What to produce:
All lines from the one holding "You are a computer-use" to the end of the listing are to be output exactly, both ends included, with any pictures left out.

Supplied records:
════════

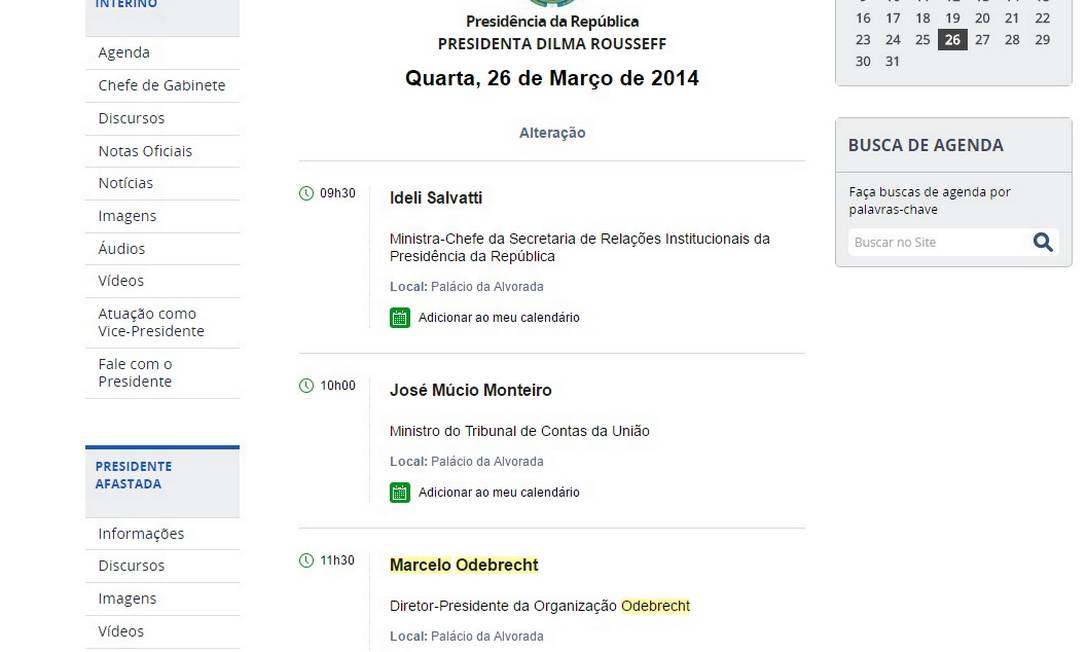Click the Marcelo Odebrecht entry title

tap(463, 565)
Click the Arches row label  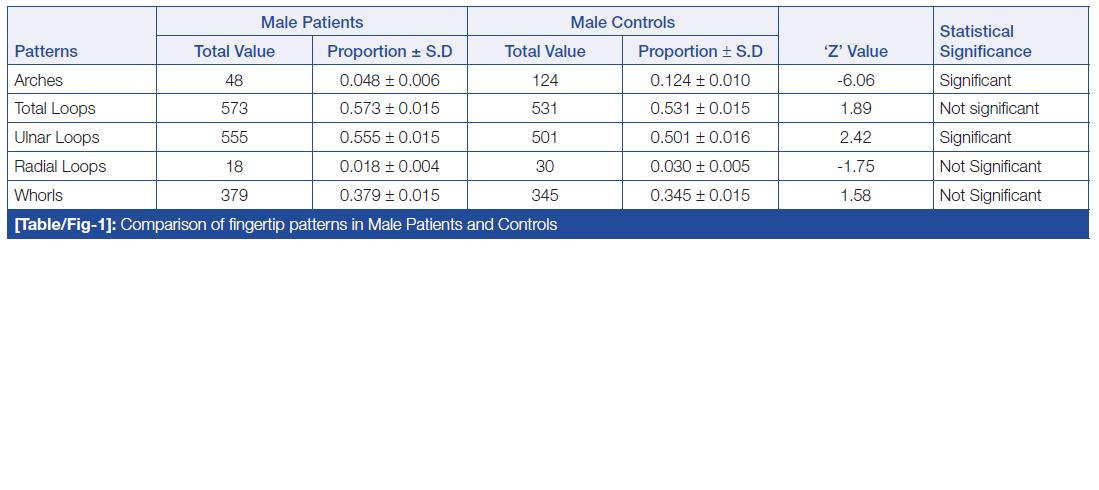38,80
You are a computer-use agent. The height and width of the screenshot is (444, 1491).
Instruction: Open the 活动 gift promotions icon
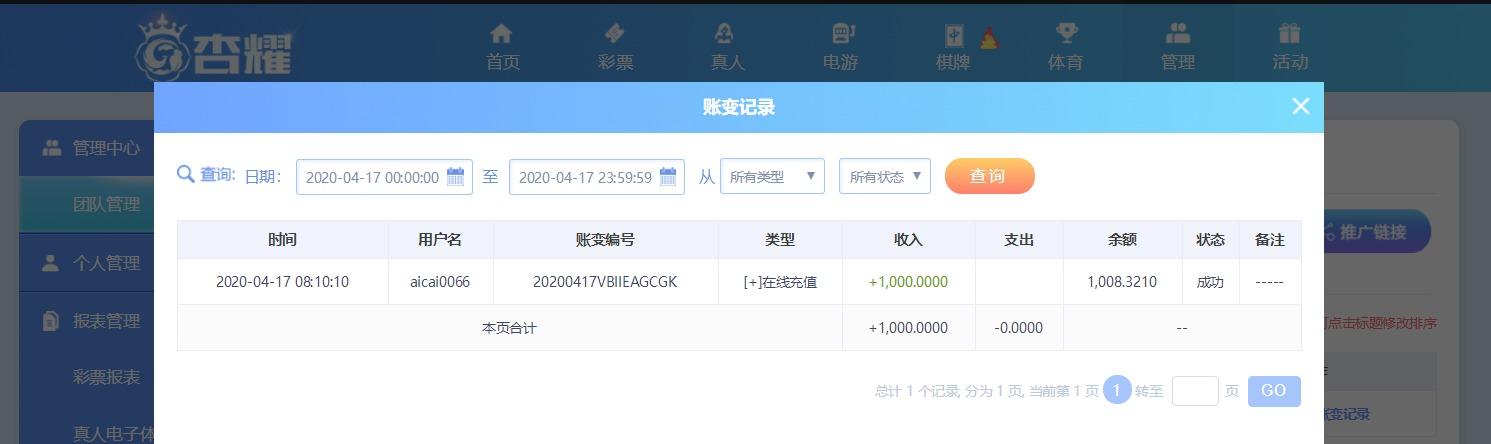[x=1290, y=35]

════════

Solution to this task:
You are a computer-use agent. The height and width of the screenshot is (444, 1491).
Instruction: Open the 活动 gift promotions icon
[x=1290, y=35]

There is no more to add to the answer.